Filling the gap left by the net reduction in Russian exports without relying heavily on demand reduction through higher prices requires a combination of new flows. Sharp output increases from OPEC countries with spare capacity could play a key role, which would require the effective end of the OPEC+ agreement. 

Related: Surprise Crude Draw Bolsters Oil Prices


A deal in the Vienna talks could, over six months, allow a further 1.3mb/d of Iranian oil onto the market. The largest potential short-term cushion comes from large but temporary flows from strategic inventories while other supplies ramp up; the U.S. Strategic Petroleum Reserve (SPR) alone has a theoretical maximum drawdown rate of 4.4mb/d. 

In other words, whereas it's possible to replace Russian flows to Europe, the dislocations would be significant. There are considerations of timing, sustainability, and location as well as differences between crude flows and product flows.

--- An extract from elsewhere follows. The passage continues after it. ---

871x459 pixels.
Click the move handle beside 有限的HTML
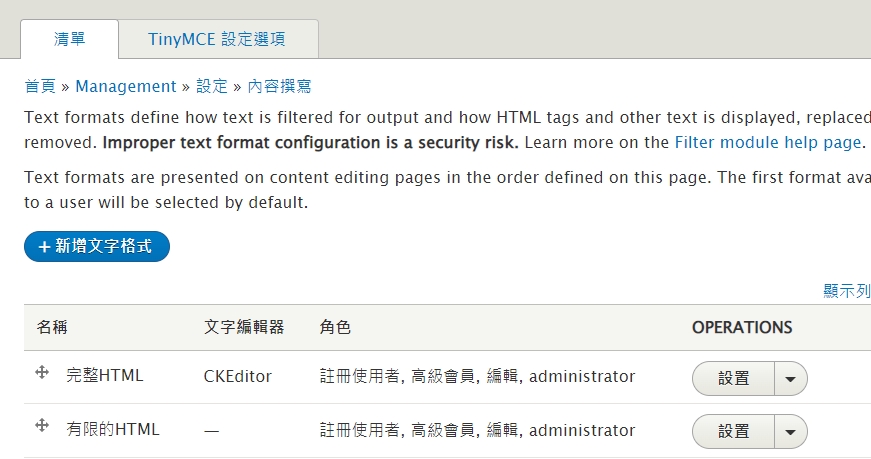[42, 426]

Replacement is not without significant costs, and the task for politicians is to weigh these against the multi-faceted costs of continuing to pay Russia for oil.

The decision to reduce imports from Russia has to some extent been taken out of government hands, with StanChart estimating that at least half of Russian exports to Europe will be halted by buyer reluctance in the short-term, and by year-end, the flow from Russia might be reduced to a trickle. 

In the final analysis, OPEC+ will have to reverse its current production strategy if the world is to avoid a full-blown energy crisis. Re-establishing the organization's credibility as a stabilizing force in the oil market would require jettisoning its OPEC+ baggage. OPEC has historically prided itself on a commitment to market stability. However, oil price behavior over the past week seems to illustrate what happens when traders think OPEC has abdicated its stabilizing role, on the grounds that adherence to the OPEC+ deal would make spare capacity inaccessible to the market even in the current extreme circumstances. Front-month Brent settled at USD 123.51 per barrel (bbl) on 7 March, a w/w increase of USD 25.24/bbl (25.8%). The intra-day high on 7 March was USD 139.13/bbl, which was the first time Brent had been above USD 130/bbl since 22 July 2008. It has only been higher on the 15 trading days between 26 June 2008 and 16 July 2008. Price gains along the curve remain relatively modest, with Brent for delivery five years out gaining USD 4.21/bbl w/w to settle at USD 75.35/bbl on 7 March.